Collected data entries:
★ ★ ★ ★ ★ ★ ★
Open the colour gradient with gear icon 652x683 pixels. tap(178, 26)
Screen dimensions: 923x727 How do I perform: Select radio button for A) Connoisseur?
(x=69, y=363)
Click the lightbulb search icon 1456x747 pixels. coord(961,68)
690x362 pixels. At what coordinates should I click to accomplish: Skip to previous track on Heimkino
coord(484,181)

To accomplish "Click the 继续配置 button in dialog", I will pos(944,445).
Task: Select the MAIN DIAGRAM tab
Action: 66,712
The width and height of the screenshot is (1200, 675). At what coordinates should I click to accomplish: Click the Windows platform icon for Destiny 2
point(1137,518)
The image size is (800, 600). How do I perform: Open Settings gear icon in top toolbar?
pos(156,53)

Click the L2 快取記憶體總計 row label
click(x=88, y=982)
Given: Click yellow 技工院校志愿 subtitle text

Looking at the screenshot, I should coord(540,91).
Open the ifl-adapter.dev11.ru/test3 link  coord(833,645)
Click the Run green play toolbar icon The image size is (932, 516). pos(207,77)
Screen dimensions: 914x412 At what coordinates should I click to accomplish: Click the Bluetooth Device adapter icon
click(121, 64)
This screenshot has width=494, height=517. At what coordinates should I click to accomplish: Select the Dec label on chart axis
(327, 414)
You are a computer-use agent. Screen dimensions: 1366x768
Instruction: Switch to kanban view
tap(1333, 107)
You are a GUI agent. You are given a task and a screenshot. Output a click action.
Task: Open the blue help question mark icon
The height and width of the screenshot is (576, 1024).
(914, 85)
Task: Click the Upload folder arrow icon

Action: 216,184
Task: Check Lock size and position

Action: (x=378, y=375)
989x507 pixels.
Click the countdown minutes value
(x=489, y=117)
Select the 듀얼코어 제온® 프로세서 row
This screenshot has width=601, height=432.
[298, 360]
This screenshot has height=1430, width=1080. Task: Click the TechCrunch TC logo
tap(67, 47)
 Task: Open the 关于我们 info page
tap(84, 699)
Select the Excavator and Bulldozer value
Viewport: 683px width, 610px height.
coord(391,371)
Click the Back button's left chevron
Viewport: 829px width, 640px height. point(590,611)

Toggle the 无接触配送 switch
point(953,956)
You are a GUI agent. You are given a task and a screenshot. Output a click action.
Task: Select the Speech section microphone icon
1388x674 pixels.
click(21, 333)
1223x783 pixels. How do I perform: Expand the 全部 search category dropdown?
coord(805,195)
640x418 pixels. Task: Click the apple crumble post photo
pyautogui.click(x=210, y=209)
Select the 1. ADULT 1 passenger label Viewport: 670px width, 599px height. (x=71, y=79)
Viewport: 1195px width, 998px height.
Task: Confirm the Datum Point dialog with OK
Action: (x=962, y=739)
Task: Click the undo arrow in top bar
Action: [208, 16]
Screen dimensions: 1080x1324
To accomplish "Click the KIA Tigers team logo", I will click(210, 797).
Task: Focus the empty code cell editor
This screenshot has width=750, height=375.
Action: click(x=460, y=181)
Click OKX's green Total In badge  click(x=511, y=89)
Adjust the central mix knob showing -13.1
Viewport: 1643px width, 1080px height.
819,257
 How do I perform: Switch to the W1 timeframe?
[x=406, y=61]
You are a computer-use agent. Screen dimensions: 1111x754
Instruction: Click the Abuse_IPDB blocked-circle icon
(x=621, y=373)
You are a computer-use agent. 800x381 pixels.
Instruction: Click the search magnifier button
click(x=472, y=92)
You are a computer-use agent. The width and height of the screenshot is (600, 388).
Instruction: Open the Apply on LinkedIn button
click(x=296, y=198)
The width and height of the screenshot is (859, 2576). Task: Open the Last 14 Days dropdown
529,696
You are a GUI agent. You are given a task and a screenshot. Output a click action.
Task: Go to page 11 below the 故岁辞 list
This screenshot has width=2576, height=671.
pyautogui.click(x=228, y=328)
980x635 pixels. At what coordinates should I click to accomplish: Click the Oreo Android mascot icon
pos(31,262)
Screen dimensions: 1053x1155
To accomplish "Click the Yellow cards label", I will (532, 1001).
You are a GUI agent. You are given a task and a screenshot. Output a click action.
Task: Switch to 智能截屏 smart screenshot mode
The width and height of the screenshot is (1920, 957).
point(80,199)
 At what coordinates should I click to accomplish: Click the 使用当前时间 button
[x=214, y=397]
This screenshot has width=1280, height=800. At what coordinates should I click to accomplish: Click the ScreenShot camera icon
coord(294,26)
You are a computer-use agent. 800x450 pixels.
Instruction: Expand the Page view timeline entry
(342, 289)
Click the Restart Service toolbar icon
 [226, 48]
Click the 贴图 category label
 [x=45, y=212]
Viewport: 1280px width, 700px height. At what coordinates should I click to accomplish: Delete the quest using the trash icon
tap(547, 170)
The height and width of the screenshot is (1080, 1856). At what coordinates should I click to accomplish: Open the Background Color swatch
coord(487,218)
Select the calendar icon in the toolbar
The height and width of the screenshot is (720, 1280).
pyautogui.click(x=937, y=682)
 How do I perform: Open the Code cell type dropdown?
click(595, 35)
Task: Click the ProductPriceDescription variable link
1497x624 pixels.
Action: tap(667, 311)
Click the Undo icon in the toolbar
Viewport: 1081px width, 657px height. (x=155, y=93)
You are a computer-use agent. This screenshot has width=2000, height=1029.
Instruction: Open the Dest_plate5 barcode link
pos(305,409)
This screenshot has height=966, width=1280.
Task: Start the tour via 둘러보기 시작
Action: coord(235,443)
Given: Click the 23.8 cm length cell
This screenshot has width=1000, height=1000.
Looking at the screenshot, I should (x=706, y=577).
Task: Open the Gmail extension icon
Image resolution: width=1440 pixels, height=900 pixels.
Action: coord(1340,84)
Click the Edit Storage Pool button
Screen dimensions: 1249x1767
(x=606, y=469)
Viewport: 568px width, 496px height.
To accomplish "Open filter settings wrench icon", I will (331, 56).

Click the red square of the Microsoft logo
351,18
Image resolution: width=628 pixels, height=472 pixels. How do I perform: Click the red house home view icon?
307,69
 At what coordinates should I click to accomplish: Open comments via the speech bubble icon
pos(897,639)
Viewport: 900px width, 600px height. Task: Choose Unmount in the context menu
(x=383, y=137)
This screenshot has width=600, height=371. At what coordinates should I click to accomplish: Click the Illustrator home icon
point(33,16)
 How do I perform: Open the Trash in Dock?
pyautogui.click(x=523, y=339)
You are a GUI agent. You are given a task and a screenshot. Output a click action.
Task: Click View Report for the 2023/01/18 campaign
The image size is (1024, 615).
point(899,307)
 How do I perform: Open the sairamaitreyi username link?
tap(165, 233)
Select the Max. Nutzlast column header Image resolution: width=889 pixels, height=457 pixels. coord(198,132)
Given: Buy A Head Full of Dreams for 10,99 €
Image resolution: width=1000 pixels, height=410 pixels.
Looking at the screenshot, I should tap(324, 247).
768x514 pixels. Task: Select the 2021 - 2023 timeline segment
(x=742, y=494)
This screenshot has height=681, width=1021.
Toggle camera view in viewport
★ ★ ★ ★ ★ ★ ★
§ **THE PROBLEM**
Go through the records and pull out each line that includes the word "green".

§ **RESULT**
Click the Run green play toolbar icon The image size is (932, 516). pos(207,77)
Click OKX's green Total In badge  click(x=511, y=89)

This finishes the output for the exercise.